---------- Passage shown ----------

Family: Juglandaceae, Walnut view all from this family



Description The pecan tree is a large deciduous tree, growing to 20–40 m (66–130 ft) in height, rarely to 44 m (144 ft); taller trees to 50–55 m (160–180 ft) have been claimed but not verified. It typically has a spread of 12–23 m (39–75 ft) with a trunk up to 2 m (6.6 ft) diameter. A 10-year-old sapling will stand about 5 m (16 ft) tall. The leaves are alternate, 30–45 cm (12–18 in) long, and pinnate with 9–17 leaflets, each leaflet 5–12 cm (2.0–4.7 in) long and 2–6 cm (0.79–2.4 in) broad. The flowers are wind-pollinated, and monoecious, with staminate and pistillate catkins on the same tree; the male catkins are pendulous, up to 18 cm (7.1 in) long; the female catkins are small, with three to six flowers clustered together.

A pecan, like the fruit of all other members of the hickory genus, is not truly a nut, but is technically a drupe, a fruit with a single stone or pit, surrounded by a husk. The husks are produced from the exocarp tissue of the flower while the part known as the nut develops from the endocarp and contains the seed. The nut itself is dark brown, oval to oblong , 2.6–6 cm (1.0–2.4 in) long and 1.5–3 cm (0.59–1.2 in) broad. The outer husk is 3–4 mm (0.12–0.16 in) thick, starts out green and turns brown at maturity, at which time it splits off in four sections to release the thin-shelled nut.

The nuts of the pecan are edible, with a rich, buttery flavor. They can be eaten fresh or used in cooking, particularly in sweet desserts but also in some savory dishes. One of the most common desserts with the pecan as a central ingredient is the pecan pie, a traditional southern U.S. recipe. Pecans are also a major ingredient in praline candy, most often associated with New Orleans.

In addition to the pecan nut, the wood is also used in making furniture, in wood flooring, as well as flavoring fuel for smoking meats.


Habitat Mountains, Canyons & valleys, Watersides (fresh).


Range Texas, Plains, Great Lakes, Florida, Southeast, Mid-Atlantic.


Comments The sweet, edible nut, makes pecan the best hickory for fruit production. The tree does not bear liberal quantities of fruit in the northern part of its range, but makes an interesting ornamental there. Susceptible to galls, twig girdlers, aphids, borers, weevils, pecan scab, tent caterpillars, and webworms. Slow-growing. Difficult to transplant because of a large taproot.


Exposure Preference Sun.


Native Distribution Alabama to Texas, n. to Ohio, s.e. Indiana, Illinois, s.e. Iowa & s.e. Kansas


Site Preference Wooded bottomlands; stream banks


Soil Preference Rich, moist, well-drained soils.


Wildlife Value Squirrels, blue jays and other wildlife eat the tiny, immature nuts. Serves as a primary host for some magnificent moths, including the luna, funeral dagger, and giant regal.

---------- The data ----------

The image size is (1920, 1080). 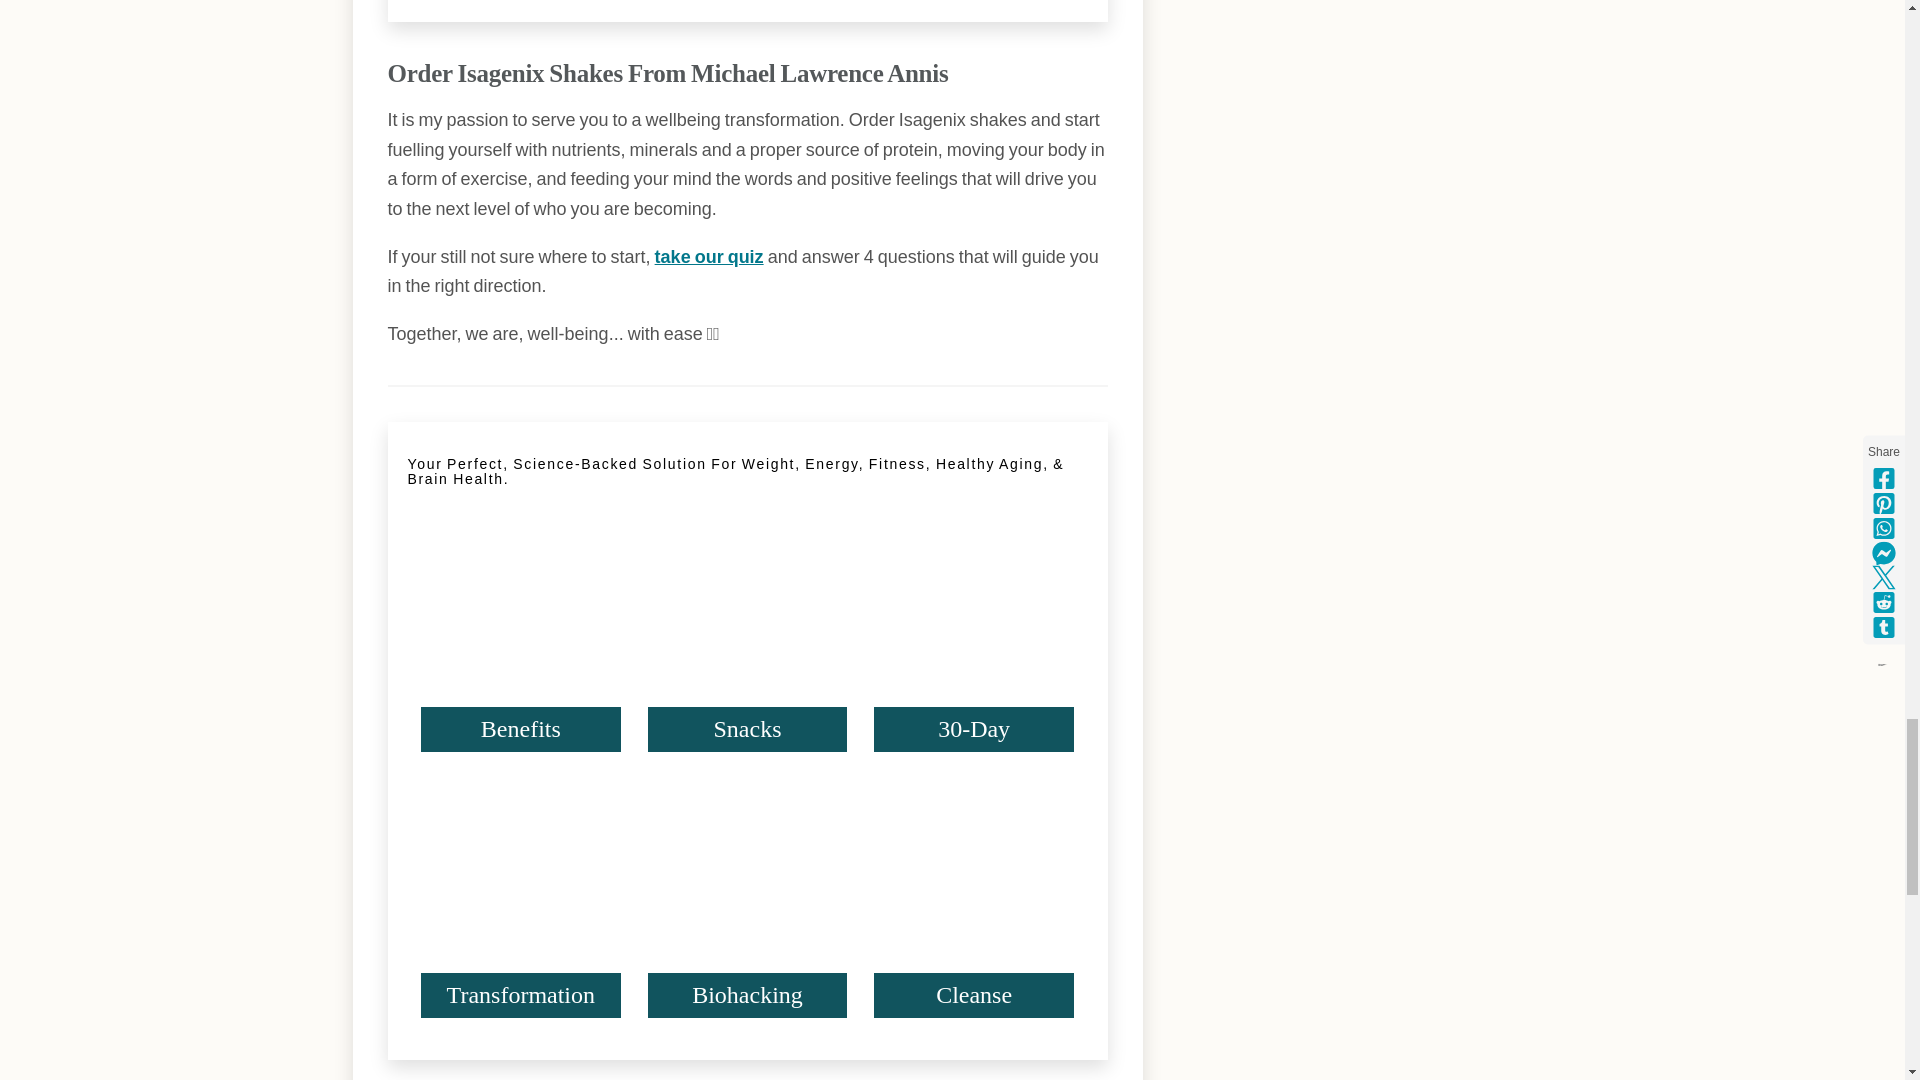 I want to click on Go to Benefits of a Cleanse and Detox: Unveiling the Science, so click(x=973, y=1012).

----------

**Using the information:**
[1] According to the pecan tree description, how long can the male catkins grow?
[2] Rewrite the part of the pecan tree description starting at "Description The pecan tree" and ending at "flowers clustered together.", substituting "broadleaf" for "deciduous".
The material has no connection to the pecan tree description.

**Solutions in order:**
[1] Up to 18 cm (7.1 in) long.

[2]
Description The pecan tree is a large broadleaf tree, growing to 20–40 m (66–130 ft) in height, rarely to 44 m (144 ft); taller trees to 50–55 m (160–180 ft) have been claimed but not verified. It typically has a spread of 12–23 m (39–75 ft) with a trunk up to 2 m (6.6 ft) diameter. A 10-year-old sapling will stand about 5 m (16 ft) tall. The leaves are alternate, 30–45 cm (12–18 in) long, and pinnate with 9–17 leaflets, each leaflet 5–12 cm (2.0–4.7 in) long and 2–6 cm (0.79–2.4 in) broad. The flowers are wind-pollinated, and monoecious, with staminate and pistillate catkins on the same tree; the male catkins are pendulous, up to 18 cm (7.1 in) long; the female catkins are small, with three to six flowers clustered together.